RETAIL BANKING | Staff Reporter, Singapore

Weekly Global News Wrap Up: Blockchain may hammer Swiss banks; US banks can cash in on higher Libor

And it's the start of a good year for BofA as profits rose 34% in Q1.

From CNBC: The blockchain technology underlying bitcoin could hurt Swiss banks the most, according to Moody's Investors Service. The ratings agency said that Switzerland is most at risk since its massive banking industry generates half of its revenue from fees and commissions. The nation ranks third on Moody's list of countries whose banks handle the most cross-border transactions relative to GDP — excluding outliers Luxembourg and Hong Kong. The UK tops the list, followed by Belgium. 

From Bloomberg: The largest U.S. lenders could each make at least $1 billion in additional pretax profit in 2018 from a jump in the London interbank offered rate for dollars, based on data disclosed by the companies. That’s because customers who take out loans are forced to pay more as Libor rises while the banks’ own cost of credit has mostly held steady. “During the 2008 crisis, it [higher Libor] was the sign capital markets were frozen,” said Fred Cannon, head of research at Keefe, Bruyette & Woods. “Now there’s all this liquidity, so they don’t need to borrow in the Eurodollar market,” where rates are based on Libor, he said.
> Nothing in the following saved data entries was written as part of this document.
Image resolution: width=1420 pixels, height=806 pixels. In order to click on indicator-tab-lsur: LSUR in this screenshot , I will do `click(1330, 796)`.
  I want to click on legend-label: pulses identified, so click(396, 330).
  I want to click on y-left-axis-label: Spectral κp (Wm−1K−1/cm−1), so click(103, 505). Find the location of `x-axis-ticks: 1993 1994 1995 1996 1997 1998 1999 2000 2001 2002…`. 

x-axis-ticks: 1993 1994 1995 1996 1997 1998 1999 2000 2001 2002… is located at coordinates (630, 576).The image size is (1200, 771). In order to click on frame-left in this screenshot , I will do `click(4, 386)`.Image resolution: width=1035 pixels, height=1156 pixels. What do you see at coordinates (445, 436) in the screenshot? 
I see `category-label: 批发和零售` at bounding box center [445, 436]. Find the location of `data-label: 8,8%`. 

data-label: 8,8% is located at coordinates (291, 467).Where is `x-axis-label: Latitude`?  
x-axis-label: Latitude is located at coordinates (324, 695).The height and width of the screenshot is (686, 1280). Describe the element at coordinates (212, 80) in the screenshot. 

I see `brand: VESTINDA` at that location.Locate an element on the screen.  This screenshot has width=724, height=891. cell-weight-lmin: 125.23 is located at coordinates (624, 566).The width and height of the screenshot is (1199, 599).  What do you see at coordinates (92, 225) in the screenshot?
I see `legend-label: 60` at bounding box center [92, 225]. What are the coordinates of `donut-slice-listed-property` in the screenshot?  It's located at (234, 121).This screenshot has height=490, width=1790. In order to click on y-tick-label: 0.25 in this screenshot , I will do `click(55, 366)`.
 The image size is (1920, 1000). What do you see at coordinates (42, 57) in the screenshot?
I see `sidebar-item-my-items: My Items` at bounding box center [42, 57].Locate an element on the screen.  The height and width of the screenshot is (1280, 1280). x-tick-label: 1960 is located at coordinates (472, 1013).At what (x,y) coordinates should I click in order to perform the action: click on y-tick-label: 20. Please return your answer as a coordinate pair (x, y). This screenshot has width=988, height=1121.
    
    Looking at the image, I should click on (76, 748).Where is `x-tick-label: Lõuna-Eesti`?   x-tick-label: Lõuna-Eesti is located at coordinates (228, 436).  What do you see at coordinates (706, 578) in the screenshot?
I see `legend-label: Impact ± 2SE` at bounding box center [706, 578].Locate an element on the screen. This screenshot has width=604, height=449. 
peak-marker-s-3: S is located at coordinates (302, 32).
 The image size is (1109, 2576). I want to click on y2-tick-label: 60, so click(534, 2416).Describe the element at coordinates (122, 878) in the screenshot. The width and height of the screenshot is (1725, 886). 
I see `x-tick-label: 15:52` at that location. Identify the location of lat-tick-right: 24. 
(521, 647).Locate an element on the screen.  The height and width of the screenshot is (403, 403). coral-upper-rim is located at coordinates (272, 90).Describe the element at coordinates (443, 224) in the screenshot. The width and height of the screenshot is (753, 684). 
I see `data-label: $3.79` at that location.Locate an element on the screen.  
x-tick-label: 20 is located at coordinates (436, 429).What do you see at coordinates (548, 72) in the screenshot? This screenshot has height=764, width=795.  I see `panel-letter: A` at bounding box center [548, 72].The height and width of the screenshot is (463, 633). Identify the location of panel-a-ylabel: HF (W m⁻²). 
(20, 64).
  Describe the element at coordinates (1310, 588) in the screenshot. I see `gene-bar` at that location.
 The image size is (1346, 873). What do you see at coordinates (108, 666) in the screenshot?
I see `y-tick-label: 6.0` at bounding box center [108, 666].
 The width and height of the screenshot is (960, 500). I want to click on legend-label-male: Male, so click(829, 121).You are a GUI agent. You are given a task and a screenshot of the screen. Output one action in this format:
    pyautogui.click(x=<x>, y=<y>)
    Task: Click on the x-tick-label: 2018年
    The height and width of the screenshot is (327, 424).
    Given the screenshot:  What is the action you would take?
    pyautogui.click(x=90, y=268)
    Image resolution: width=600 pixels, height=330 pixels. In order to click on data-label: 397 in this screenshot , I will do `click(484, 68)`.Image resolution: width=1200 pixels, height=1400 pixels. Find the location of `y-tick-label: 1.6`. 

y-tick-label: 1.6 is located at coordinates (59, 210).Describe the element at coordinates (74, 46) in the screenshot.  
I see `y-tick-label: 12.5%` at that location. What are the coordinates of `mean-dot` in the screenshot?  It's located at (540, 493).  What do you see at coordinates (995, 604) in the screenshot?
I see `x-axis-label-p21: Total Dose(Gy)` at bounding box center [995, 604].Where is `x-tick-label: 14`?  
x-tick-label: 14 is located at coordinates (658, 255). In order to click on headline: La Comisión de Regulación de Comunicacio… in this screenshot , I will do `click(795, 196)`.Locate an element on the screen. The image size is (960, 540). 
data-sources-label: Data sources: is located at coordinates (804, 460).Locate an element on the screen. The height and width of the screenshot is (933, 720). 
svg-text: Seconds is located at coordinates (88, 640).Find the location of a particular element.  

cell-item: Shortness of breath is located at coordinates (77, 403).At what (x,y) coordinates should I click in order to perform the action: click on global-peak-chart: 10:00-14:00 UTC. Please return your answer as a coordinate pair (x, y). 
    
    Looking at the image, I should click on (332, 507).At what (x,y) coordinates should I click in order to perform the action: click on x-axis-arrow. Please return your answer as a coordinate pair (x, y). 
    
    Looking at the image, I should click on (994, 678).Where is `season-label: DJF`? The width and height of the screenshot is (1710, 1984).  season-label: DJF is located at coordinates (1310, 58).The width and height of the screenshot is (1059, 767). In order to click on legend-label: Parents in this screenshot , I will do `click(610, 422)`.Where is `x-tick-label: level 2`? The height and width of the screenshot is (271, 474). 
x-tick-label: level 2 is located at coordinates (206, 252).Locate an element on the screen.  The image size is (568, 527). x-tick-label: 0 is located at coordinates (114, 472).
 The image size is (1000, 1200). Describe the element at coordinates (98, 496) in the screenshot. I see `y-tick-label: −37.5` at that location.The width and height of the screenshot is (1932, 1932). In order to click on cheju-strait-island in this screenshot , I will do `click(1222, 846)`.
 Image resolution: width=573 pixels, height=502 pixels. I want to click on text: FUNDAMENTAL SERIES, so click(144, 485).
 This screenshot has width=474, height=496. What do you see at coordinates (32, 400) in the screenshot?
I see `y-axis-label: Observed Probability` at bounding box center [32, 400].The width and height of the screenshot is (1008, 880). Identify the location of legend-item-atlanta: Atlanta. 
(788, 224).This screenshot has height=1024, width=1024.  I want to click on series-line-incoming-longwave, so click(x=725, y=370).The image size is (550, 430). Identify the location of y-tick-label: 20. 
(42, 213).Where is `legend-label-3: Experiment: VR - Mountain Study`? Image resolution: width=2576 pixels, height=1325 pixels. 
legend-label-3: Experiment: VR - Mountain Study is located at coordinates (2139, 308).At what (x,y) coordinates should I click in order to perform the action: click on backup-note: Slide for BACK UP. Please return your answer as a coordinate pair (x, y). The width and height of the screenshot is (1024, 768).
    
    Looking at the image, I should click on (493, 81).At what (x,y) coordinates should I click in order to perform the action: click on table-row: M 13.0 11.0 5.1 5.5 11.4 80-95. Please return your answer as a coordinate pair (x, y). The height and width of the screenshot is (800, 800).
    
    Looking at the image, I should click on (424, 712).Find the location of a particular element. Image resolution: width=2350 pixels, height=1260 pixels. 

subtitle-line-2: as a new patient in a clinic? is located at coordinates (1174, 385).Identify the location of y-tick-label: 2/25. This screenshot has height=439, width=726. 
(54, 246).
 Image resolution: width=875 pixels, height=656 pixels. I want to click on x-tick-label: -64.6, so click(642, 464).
From Reuters: Bank of America (BAC.N) reported a 34 percent rise in first-quarter profit on Monday, topping Wall Street estimates, as the lender benefited from higher interest rates and growth in loans and deposits. Revenue rose at three of BofA’s four major businesses. In consumer banking, its biggest business, revenue increased 9 percent as higher interest rates helped BofA charge more for loans while keeping deposit rates low.